- Giovedì il vertice delle destre, Pd e M5S non voteranno Berlusconi, ma devono rassegnarsi: il bis di Mattarella non ci sarà. Il capo dello stato chiede “spirito collaborativo nelle istituzioni”. Letta rilancia sulla legge Zan, ma è un diversivo.
- I giallorossi rischiano di essere tagliati fuori dalle manovre per il Quirinale. Il centrosinistra non ha i voti per eleggere autonomamente.
- Più vicino alla meta il centrodestra: ha 450 grandi elettori, per arrivare ai 504 voti che servono dal terzo turno basta una manciata di voti dal misto fra quelli che, alla spicciolata «in questi giorni stanno cercando Silvio per offrirsi», assicura un ex uomo di governo che sente spesso l’ex cavaliere.
Sarà giovedì a Villa Grande, la nuova residenza di Silvio Berlusconi a Roma, il primo vertice ufficiale di una coalizione, il centrodestra, per discutere del candidato comune al Quirinale. Matteo Salvini, in ansia competitiva con Giorgia Meloni, si è dato un gran da fare a proporre tavoli. Ma alla fine è stato l’anziano ed esperto leader azzurro a convocare gli alleati. Di persona, al telefono, anche per fugare i veleni, sempre circolanti, sulla sua (presunta) precaria salute. Un confronto del resto è urgente.
Il fratelli coltelli Salvini e Meloni ormai fanno a gara a chi lancia la frecciata più velenosa all’altro. Ma sono uniti nella freddezza verso la candidatura di Berlusconi. L’ex cavaliere l’ha capito e cerca di costringerli a un gesto di devozione, magari per poi scegliere di rinunciare alla corsa. La leader di Fratelli d’Italia, durante il programma “Un giorno da pecora” su Radio1, cerca di rassicurarlo: «Voto Berlusconi se conferma di volersi candidare», ma, spiega, non sa se l’intenzione sia vera.

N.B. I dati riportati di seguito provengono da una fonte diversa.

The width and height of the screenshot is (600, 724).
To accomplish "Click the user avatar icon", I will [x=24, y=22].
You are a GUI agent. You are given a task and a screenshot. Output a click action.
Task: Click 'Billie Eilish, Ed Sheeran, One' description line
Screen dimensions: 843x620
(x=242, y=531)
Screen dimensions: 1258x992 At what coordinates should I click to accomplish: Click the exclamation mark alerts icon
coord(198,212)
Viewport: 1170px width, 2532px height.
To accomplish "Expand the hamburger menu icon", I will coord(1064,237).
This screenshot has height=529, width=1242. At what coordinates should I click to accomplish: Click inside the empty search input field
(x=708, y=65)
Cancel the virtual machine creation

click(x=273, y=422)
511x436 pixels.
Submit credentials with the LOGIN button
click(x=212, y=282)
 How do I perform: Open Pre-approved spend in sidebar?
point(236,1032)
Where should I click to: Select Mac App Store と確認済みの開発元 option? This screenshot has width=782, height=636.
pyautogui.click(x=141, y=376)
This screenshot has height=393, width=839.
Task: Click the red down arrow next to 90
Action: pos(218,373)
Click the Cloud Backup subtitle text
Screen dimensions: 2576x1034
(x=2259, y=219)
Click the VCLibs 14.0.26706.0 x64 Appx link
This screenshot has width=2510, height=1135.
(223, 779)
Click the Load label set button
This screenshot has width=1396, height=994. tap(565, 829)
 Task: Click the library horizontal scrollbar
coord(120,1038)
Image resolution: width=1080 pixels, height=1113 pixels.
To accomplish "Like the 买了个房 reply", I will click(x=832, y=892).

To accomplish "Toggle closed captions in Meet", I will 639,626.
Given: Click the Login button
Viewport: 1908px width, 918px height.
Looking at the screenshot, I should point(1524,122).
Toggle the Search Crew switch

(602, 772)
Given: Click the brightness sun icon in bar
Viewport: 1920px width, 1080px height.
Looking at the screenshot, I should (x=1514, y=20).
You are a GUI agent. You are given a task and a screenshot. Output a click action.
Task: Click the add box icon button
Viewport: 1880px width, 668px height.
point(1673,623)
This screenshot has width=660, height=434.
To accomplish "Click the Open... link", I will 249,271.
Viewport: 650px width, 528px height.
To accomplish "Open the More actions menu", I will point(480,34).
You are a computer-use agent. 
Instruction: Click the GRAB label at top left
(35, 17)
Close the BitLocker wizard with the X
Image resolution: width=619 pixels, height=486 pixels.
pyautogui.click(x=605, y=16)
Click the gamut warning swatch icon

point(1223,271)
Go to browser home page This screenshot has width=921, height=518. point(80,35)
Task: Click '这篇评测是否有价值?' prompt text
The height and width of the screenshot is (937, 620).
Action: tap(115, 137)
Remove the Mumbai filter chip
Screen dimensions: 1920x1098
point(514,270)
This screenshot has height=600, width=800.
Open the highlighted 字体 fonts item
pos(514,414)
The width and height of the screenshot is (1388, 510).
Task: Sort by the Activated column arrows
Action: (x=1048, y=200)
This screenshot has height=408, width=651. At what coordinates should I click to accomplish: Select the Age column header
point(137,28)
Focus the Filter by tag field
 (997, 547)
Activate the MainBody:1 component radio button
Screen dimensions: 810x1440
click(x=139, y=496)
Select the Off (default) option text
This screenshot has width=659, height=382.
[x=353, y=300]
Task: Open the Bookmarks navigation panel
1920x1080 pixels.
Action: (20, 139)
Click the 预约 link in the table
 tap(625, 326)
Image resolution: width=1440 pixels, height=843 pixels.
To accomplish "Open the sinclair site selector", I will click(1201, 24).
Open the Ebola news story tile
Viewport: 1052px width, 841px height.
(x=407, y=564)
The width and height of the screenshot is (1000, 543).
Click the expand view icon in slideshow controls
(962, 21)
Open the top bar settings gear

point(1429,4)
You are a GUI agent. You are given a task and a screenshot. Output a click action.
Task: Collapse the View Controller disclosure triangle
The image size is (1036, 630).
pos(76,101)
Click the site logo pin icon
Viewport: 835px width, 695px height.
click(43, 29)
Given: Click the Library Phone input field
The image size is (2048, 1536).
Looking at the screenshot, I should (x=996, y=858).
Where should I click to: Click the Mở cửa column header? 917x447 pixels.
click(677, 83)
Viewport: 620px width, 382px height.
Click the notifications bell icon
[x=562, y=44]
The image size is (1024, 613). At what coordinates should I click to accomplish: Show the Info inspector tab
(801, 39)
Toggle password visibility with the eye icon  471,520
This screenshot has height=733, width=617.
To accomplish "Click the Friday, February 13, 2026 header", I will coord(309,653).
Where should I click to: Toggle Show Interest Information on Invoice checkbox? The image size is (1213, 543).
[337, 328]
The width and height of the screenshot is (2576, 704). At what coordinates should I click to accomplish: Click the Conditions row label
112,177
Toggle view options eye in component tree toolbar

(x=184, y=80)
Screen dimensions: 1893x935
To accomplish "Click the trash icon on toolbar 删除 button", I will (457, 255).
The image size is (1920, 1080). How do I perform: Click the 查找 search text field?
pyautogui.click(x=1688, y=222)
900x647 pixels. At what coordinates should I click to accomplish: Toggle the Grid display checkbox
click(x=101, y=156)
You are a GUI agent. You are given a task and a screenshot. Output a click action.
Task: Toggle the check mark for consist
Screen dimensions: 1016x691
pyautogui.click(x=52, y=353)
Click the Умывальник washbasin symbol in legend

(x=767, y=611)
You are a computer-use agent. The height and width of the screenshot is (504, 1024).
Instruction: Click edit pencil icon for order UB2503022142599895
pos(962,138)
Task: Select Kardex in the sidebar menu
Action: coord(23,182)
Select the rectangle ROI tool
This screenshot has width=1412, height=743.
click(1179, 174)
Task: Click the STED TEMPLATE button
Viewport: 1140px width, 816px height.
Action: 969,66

Dal canto suo Salvini assicura che «il nome di Berlusconi non dividerà il centrodestra». Se non è Berlusconi il vero nome della coalizione, non lo sarebbe neanche Letizia Moratti, che piace alla leader di FdI. Salvini si è affrettato a liquidare la vicenda dell’incontro segreto fra le due donne riferita da Repubblica come «una montatura di panna».
Il punto è che, se trovassero un bandolo comune, le destre avrebbero il numero di voti più vicino a quelli che servono per eleggere il nuovo presidente. Hanno 450 grandi elettori: 196 della Lega, 128 di FI, 58 di FdI, 30 di Coraggio Italia-Cambiamo-Idea, 5 di Noi con l’Italia, ai quali si aggiungeranno 33 delegati regionali.
Per arrivare ai 504 voti che servono dal quarto turno, basta una manciata di voti dal gruppo misto fra quelli che, alla spicciolata «in questi giorni stanno cercando Silvio per offrirsi», come assicura un ex uomo di governo che sente spesso il leader di FI. Poi c’è anche una riserva aurea: i voti di Italia viva, quelli che Matteo Renzi avrebbe promesso, se determinanti per eleggere l’ex cavaliere. Ma la competizione fra Lega e FdI rischia di lasciare uno spazio di manovra ad altri: il borsino dà verso il basso le azioni di Paola Severino e Marta Cartabia, in risalita quelle di Pier Ferdinando Casini.
La posizione di Mattarella
Sergio Mattarella ha ribadito implicitamente ai più recalcitranti – a sinistra – la sua intenzione di non accettare un bis parlando, alla conferenza degli ambasciatori e delle ambasciatrici alla Farnesina, dell’«ultima occasione» in cui poteva rivolgersi loro. Più tardi, nel pomeriggio, allo scambio degli auguri con i rappresentanti delle istituzioni, ha auspicato che lo «spirito costruttivo e collaborativo» diventi «un tratto stabile dei rapporti istituzionali». Un augurio di unità anche sul nome di Mario Draghi?
Riposto il sogno della permanenza di Mattarella al Quirinale, i giallorossi puntano almeno a non essere tagliati fuori dalle manovre. Il centrosinistra, per la prima volta, non ha i voti per eleggere. Letta e Conte uniscono le loro debolezze, anche se nel M5s c’è chi riferisce che Luigi Di Maio lavori a un candidato della destra. Il presidente del M5s, Giuseppe Conte, esclude il voto dei suoi su Berlusconi e Moratti. E il segretario dem rilancia la legge Zan, annunciando che da aprile – cioè da quando scadranno i sei mesi di stop inflitti dal Senato al ddl – il Pd rilancerà il tema con un nuovo testo. Ma sono diversivi. Aprile è lontano. Sarà la partita del Colle a decidere il calendario, anche delle aule.